While I got into the game via looking for something fun to do, I kept with it because of the community. I found that not only were there similar people playing the game, but that the vast majority of them were nice and just wanted to team up to kill some internet dragons. I grew up reading The Hobbit and the adventures of Drizzit Do'urden. Suddenly I was able to stand face-to-face against the mighty dragon, and stealth around my weaker enemies while blade-dancing my foes to death. In life I was but a lowly college student, trying to find his path, but in the game I was a hero, committed to a quest of grand proportions.
Of course, as with all fantasy, reality struck and I was suddenly faced with options in life.
Do I continue to play the game or do I take advantage of an opportunity for a great job? At the time I, correctly, thought that the opportunity in-front of me was going to be a life-changing move, one that would put me on a career path I always wanted. So I took it and became a part of the administration team at a regional classical symphony. Day-in and day-out I'd work to produce concerts, and I'd retire to my home at night to kill the dragons. During this time I fell in love with my future wife, we moved in together, and things progressed. But WoW was still there as a fun hobby, never leaving far.
After departing the orchestra, I was unemployed for a few months before, on a whim, applying to WoW Insider. When Dan O'Halloran emailed me back and told me I got the gig here, I thought he was a scammer just trying to get my social. At that point WoW became a job for me, and I stuck with it even when I didn't want to -- because despite it being fun as a hobby, anytime you make something a job the fun goes away. There was times when I was ready to give up the game, push it away and never log in. There were times when I facepalmed so hard at decisions made by Blizzard I should have, in all honesty, quit and left. But that's not what adults do, and the emotional reactions never help. So I calmly (most of the time), bit my tongue and just didn't log in much. Every time this would happen I'd always fall back into enjoying the game as a hobby, without fail.
I continued playing because of all of you, and I'm grateful that you've given me the outlet.

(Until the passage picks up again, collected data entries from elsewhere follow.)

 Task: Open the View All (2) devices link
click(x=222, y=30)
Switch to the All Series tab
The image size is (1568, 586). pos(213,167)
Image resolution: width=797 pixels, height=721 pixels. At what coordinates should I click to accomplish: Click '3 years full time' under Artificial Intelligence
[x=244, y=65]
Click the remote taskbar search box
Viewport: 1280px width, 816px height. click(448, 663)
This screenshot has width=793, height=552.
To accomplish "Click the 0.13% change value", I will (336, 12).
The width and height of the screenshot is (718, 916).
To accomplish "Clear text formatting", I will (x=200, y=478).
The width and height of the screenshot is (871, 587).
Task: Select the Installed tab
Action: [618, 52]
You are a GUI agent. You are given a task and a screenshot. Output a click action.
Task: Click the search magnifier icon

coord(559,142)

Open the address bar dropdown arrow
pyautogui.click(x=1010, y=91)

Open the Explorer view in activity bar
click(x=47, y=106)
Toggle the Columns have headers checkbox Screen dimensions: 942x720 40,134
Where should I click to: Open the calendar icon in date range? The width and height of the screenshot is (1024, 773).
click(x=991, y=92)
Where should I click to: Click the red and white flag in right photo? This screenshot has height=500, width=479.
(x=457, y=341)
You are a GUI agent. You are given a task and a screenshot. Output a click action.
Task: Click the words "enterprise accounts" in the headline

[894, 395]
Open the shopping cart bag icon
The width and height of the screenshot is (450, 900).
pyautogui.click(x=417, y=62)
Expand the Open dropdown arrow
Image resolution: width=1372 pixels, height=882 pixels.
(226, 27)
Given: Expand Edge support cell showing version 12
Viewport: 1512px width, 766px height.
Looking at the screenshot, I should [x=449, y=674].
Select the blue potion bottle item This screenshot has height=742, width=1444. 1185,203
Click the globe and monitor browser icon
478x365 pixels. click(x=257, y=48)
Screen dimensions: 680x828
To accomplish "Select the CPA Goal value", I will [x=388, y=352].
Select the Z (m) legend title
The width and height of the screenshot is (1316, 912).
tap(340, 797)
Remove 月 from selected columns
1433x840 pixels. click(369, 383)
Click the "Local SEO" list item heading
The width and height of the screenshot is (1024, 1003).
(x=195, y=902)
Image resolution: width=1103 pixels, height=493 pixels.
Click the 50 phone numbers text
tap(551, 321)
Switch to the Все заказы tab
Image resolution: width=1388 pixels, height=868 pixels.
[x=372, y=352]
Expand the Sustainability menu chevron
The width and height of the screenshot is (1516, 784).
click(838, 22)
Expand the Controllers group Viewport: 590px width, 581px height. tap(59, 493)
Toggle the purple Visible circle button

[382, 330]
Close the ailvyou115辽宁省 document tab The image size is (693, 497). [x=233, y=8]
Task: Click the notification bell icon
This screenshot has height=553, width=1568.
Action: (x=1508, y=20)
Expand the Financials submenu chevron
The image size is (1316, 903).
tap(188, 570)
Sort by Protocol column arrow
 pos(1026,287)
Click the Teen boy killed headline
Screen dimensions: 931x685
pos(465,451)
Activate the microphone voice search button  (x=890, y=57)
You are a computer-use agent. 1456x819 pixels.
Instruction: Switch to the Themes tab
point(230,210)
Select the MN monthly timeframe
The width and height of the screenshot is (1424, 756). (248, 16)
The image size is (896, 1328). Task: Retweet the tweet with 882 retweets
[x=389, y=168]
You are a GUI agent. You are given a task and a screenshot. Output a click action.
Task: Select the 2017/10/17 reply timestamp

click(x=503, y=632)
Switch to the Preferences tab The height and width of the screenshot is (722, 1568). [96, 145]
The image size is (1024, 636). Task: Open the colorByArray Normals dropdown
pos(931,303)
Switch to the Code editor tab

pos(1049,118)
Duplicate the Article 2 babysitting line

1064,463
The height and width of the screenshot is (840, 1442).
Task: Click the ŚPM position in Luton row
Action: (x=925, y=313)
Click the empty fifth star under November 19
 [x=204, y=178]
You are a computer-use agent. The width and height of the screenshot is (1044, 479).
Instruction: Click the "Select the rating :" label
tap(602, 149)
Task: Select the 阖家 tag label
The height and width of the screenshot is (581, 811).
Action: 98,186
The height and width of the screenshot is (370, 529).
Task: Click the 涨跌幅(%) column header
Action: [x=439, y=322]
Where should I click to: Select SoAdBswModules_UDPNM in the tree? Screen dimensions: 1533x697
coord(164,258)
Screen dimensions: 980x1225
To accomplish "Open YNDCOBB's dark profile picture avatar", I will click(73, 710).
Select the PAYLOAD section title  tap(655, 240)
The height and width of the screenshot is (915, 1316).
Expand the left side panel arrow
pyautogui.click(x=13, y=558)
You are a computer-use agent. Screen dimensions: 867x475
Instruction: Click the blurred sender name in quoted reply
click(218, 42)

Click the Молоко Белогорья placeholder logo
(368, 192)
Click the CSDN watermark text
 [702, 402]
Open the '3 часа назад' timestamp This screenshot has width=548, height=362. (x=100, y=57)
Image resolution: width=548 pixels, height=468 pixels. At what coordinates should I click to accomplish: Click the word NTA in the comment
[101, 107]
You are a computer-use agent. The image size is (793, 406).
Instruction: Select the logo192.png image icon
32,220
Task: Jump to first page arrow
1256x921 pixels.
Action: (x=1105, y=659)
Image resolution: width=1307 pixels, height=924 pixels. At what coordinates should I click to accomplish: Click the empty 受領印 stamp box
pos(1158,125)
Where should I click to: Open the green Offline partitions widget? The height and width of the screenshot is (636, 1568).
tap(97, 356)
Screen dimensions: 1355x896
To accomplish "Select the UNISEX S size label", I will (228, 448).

Today, after taking some vacation, I found myself wondering why I still do it. Frankly I'm a pretty busy person. I've got a couple gigs I juggle, I live in a great city with lots of friends and family, and there's always something going on. A video game as deep and demanding as WoW shouldn't have a place in my life -- I have to think my great-grandmother would look at me and go "You have a beautiful wife, great jobs, and you want to go run around killing dragons in a second life? Well then."
I loved my great-grandmother, she passed away a while ago, but not until she saw the information revolution and saw me make my first paycheck making webpages (with Netscape Navigator 3.0, to date myself). She lived through two wars, a great depression, several recessions, landing a man on the moon, and the vast shrinking of the world. I wonder what she'd think of things today, where we try to escape all of the crazyness we've brought upon ourselves by transferring our essence into virtual people with swords and staves.
It's in this that I realized why I'm still playing. WoW is providing me with a breath of calmness. It helps me find my center, gives me a place that's tranquil and familiar where I don't need to worry about the outside world. Time travel? That's nothing compared to the fractured nature of humanity and the constant failures of people to just be nice. I'd take a time-traveling Orc any day.
I'm generally not a fan of prompts in articles... but I want to know. Why do you still play WoW? What got you here and what's keeping you in your seat?